SOURCE:
Member of the House of Representatives
- Incumbent
- Assumed office 6 December 2018
- Constituency: 4th Electoral Unit of the FBiH

Personal details
- Born: 2 September 1962 (age 63) Bugojno, PR Bosnia and Herzegovina, FPR Yugoslavia
- Party: Democratic Front
- Height: 1.81 m (5 ft 11 in)
- Alma mater: University of Travnik (BEc)

Association football career
- Position: Midfielder

Youth career
- 0000–1981: Iskra Bugojno

Senior career*
- Years: Team / Apps / (Gls)
- 1981–1991: Iskra Bugojno / 291
- 1991–1992: Rot-Weiss Essen / 7 / (1)
- 1992–1993: Wuppertaler SV / 23 / (0)
- 1993–1997: Fortuna Düsseldorf / 70 / (13)
- 1997–1998: Osijek / 15 / (2)
- 1998–1999: Wuppertaler SV / 23 / (2)
- Total:  / 429 / (18)

International career
- 1994–2000: Bosnia and Herzegovina / 6 / (0)

PROBLEMS:
1. In the career profile above, which club is listed for the years 1993–1997?
2. Extend the career profile above with the next part, following on from its final line.

DATA SECTION:
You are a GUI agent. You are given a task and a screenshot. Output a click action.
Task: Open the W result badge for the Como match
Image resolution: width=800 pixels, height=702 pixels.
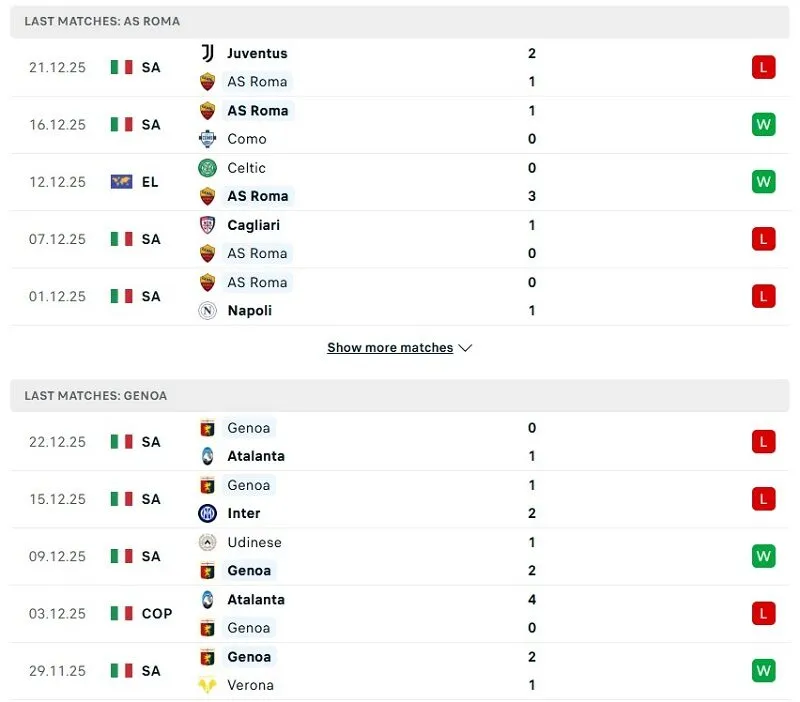763,124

ANSWERS IN ORDER:
1. Fortuna Düsseldorf

2.
Managerial career
- 2005: TuRU Düsseldorf
- 2009: Olimpik
- 2010: Sloboda Tuzla
- 2012: Čelik Zenica
- 2012: Vinogradar

= Vlatko Glavaš =

Bosnian politician and footballer (born 1962)

Vlatko Glavaš (/bs/; born 2 September 1962) is a Bosnian politician and former professional footballer who has served as member of the national House of Representatives since 2018. He is a member of the Democratic Front.

Prior to entering politics, Glavaš started his football career at hometown club Iskra Bugojno. He then went to Germany in 1991, joining Rot-Weiss Essen. He also played for Wuppertaler SV and Fortuna Düsseldorf. Glavaš spent a season at Croatian side Osijek as well. He made his senior international debut for Bosnia and Herzegovina in 1994, earning 6 caps until 2000.

After retiring, Glavaš started working as a manager. He briefly managed TuRU Düsseldorf, Olimpik, Sloboda Tuzla, Čelik Zenica and Vinogradar.

==Club career==
Born in Bugojno, Glavaš started his career at hometown club Iskra and played a significant part of his career for clubs in Germany.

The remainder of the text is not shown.